Thursday, August 18, 2011

Don’t Cry Wolf for Me Argentina

I love my family with the heat of a thousand suns. We were raised to love, honor and respect one another.

My Mother is the eldest sibling, had plenty of love and attention growing up and to this day she is the most respected member of the entire family. This is not something you can learn, you either earn this standing in the family or you don’t. She wears it very well, she deserves it. She lives for it.

She also has an ugly character flaw she loves drama. Specifically the type of dramatic flair that Aesop would have envied while penning “The Boy Who Cried Wolf,” perhaps he knew my Mother. I have never understood the crying wolf strategy. I mean why does she feel the need to bring it into play?

Both of my parents are elderly at this point and have watched younger family members and dear friends pass away. I understand that with each passing they gauge their mortality. Thankfully for their age they are healthy both mentally and physically. Of course there are changes as each year passes but we are so lucky to have functional parents. May the rest of their years on this planet be healthy, happy ones. Amen.

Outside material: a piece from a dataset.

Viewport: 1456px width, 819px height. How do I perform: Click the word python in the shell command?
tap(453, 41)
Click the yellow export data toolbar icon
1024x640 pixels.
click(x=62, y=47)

As she ages, my Mother’s drama spirals out of control. Today I called Mom from work just to check in. The Great White Retired Psychiatrist (my Father) answered the phone in a mood. This is not unusual for elderly parents. This is how our conversation went:

GWRP: We are trying to do the best we can…
Wicked: What’s going on Dad?
GWRP: Here, talk to your Mother. She will explain.
Drama Queen: (barely audible) Hello?
Wicked: Oh hi Mom, how are you?
DQ: (HEAVY SIGH)……….. (Followed by a short of breath) not good.
Wicked: What is wrong?
DQ: My legs are heavy (deep sigh) I am dizzy (sigh) I just don’t feel right. I am sure it will pass, if not know that I love you.
Wicked: Maybe you should call your doctor.
DQ: No, I don’t want to die in a hospital.
Wicked: Are you dying?
DQ: In case I do, just bury me somewhere.
(During this exchange, she was yelling orders to my Dad to put this there and that over there. She is hosting the weekly lunch with 2 of her closest friends one hour from this phone call)
Wicked: Maybe you should cancel the luncheon.
DQ: Just make sure my burial plot will have a nice view of a meadow.
Wicked: Sure thing Mom. I know Dad wants a cement bench and a plot near the cemetery’s restroom so his visitors won’t have to worry about emptying their bladder. Brain Surgeon wants a fountain. Do you have any special requests?
DQ: Just that you visit regularly.
Wicked: You got it!
DQ: (Heavy Sigh) Well…I need to finish my preparations.
Wicked: Ok, tell the ladies hello.
DQ: (perkily) I sure will – kisses…bye.

Maybe she does this so I can keep the internets amused?